== Work task ==
Write the records out again exactly, leaving no images in.

BEGIN Material for this task

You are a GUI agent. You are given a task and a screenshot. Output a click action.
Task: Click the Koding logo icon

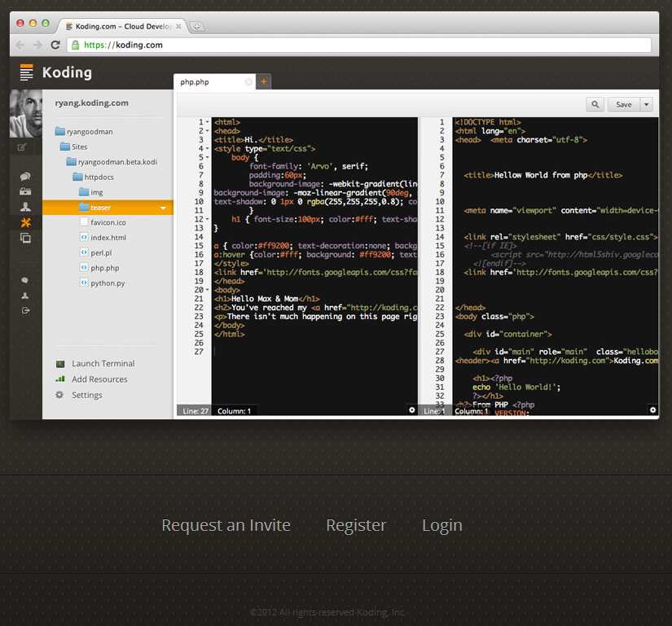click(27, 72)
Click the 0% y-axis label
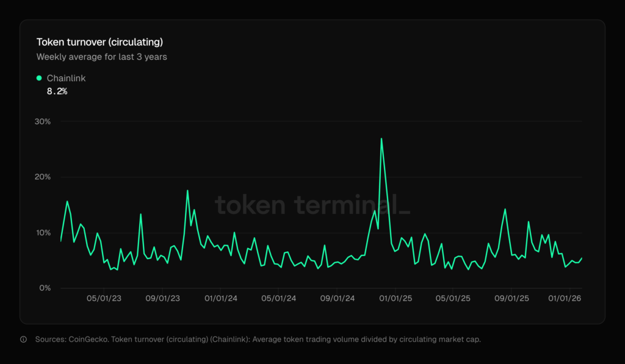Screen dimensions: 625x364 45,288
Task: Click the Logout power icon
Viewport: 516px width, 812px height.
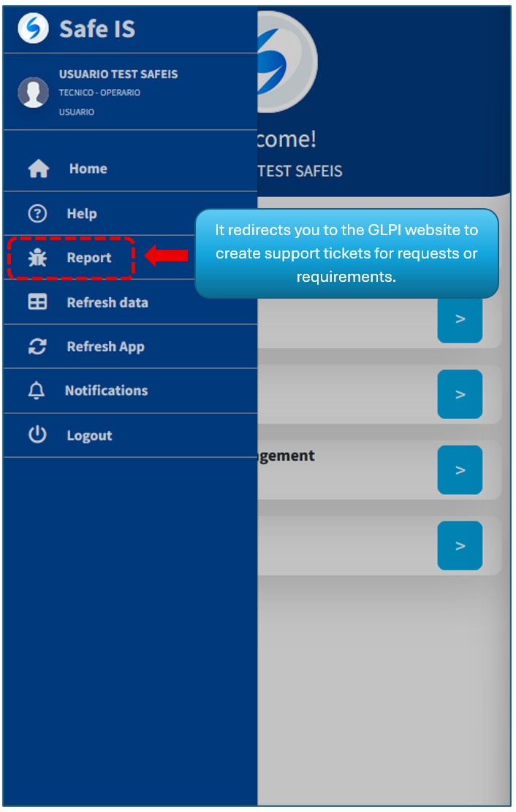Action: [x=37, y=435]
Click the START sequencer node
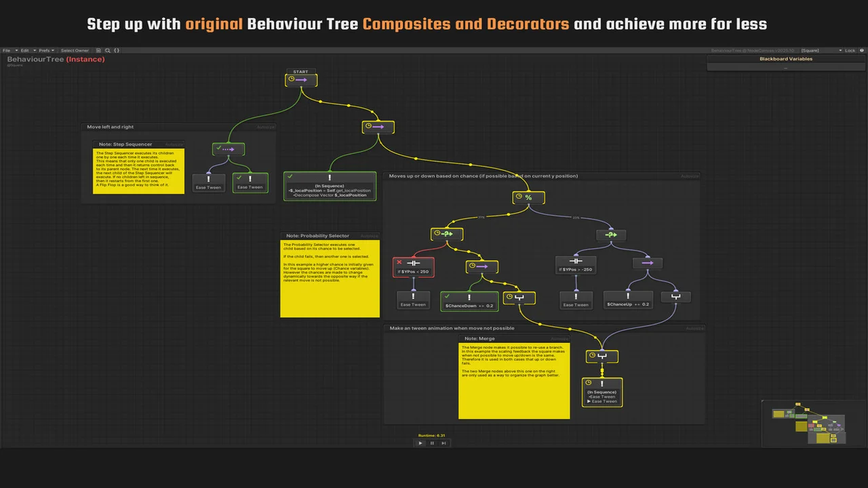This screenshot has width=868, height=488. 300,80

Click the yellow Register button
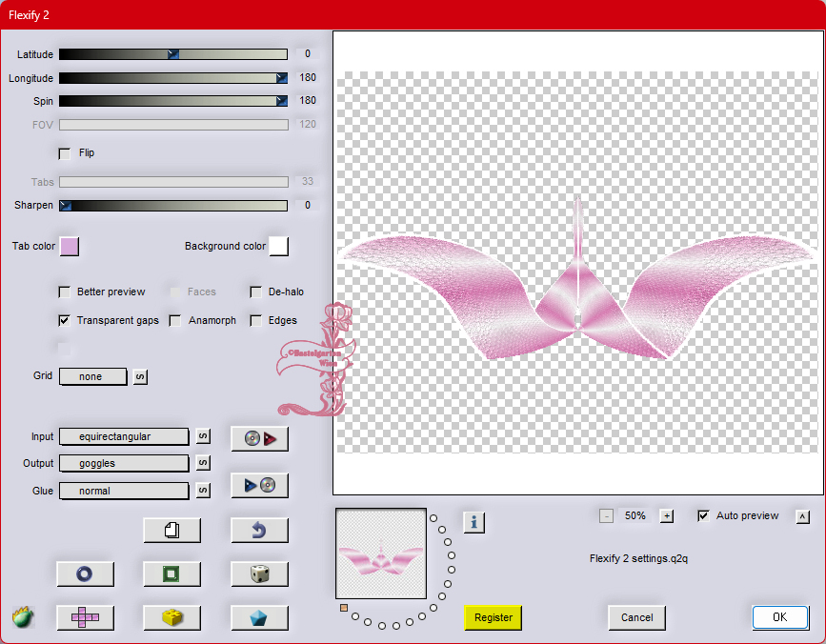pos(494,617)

END Material for this task

== Result ==
You are a GUI agent. You are given a task and a screenshot. Output a click action.
Task: Click the Koding logo icon

click(27, 72)
Click the 0% y-axis label
Screen dimensions: 625x364 45,288
Task: Click the Logout power icon
Viewport: 516px width, 812px height.
Action: [x=37, y=435]
Click the START sequencer node
This screenshot has width=868, height=488. 300,80

Click the yellow Register button
pos(494,617)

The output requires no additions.